[DOCUMENT TEXT]:
Glossary
Plain-language definitions of autism terms — written by Soira, calm and neurodiversity-affirming.
Virtual autism
A term used by some researchers to describe autism-like signs in very young children that they link to prolonged early screen exposure. It is not a formal diagnosis, the research is still developing, and screens are not the only factor in any individual child. Soira treats it as one piece of a wider conversation about screens, language, and the early years.
Screen time
The time a child spends in front of a screen — TVs, phones, tablets, computers. The WHO recommends zero screen time under age one and no more than an hour of supervised, high-quality content per day for children aged two to four. Active, co-viewed time is generally considered less concerning than passive scrolling.
Passive screen exposure
Watching a screen on your own without interaction or back-and-forth conversation. The concern is that passive watching displaces the kind of serve-and-return play that helps a young brain build language and connection. Co-viewing — where an adult talks with the child about what they are seeing — looks very different.

[THE TASK]:
Copy the passage of the autism glossary from "Virtual autism" to "than passive scrolling." word for word.

[EXTRACTED INFORMATION]:

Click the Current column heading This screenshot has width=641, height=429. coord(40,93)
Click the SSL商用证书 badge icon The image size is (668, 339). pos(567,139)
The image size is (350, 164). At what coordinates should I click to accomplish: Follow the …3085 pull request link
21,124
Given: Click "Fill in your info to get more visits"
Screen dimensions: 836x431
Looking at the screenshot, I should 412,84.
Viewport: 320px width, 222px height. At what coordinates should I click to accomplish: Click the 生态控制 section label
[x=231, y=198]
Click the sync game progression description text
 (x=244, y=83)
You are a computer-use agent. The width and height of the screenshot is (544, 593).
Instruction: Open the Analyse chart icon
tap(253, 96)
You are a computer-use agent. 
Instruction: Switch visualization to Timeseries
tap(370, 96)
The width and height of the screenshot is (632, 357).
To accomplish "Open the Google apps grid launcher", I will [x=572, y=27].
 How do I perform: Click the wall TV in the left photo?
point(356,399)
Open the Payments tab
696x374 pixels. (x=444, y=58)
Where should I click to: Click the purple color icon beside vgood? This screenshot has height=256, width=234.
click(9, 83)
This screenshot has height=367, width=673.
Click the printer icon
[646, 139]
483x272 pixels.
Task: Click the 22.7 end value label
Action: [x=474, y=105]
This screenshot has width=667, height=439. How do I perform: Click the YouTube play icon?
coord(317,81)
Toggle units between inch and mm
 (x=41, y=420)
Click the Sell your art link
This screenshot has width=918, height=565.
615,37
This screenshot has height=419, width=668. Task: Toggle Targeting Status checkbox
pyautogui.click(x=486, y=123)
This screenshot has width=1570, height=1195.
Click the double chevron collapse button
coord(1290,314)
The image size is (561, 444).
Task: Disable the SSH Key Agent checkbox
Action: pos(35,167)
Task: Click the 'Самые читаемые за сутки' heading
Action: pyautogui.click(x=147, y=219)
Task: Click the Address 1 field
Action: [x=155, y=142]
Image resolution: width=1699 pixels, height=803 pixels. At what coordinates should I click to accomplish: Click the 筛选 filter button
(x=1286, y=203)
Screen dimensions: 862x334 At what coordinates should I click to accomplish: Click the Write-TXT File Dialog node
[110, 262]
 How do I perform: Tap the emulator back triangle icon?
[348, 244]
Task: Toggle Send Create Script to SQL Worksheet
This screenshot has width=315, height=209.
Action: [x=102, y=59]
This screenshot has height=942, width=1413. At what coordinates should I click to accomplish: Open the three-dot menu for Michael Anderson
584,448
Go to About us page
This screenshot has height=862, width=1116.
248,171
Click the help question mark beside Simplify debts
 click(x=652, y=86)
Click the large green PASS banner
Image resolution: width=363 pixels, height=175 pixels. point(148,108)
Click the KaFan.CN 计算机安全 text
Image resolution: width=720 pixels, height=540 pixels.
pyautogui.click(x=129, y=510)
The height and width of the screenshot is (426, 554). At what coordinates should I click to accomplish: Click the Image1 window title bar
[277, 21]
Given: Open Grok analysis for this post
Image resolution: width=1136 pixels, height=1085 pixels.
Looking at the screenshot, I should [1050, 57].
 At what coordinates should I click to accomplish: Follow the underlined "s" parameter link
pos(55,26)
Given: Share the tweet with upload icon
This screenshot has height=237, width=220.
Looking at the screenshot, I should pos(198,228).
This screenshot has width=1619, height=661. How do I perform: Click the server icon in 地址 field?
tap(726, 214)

[RESPONSE BELOW]:
Virtual autism
A term used by some researchers to describe autism-like signs in very young children that they link to prolonged early screen exposure. It is not a formal diagnosis, the research is still developing, and screens are not the only factor in any individual child. Soira treats it as one piece of a wider conversation about screens, language, and the early years.
Screen time
The time a child spends in front of a screen — TVs, phones, tablets, computers. The WHO recommends zero screen time under age one and no more than an hour of supervised, high-quality content per day for children aged two to four. Active, co-viewed time is generally considered less concerning than passive scrolling.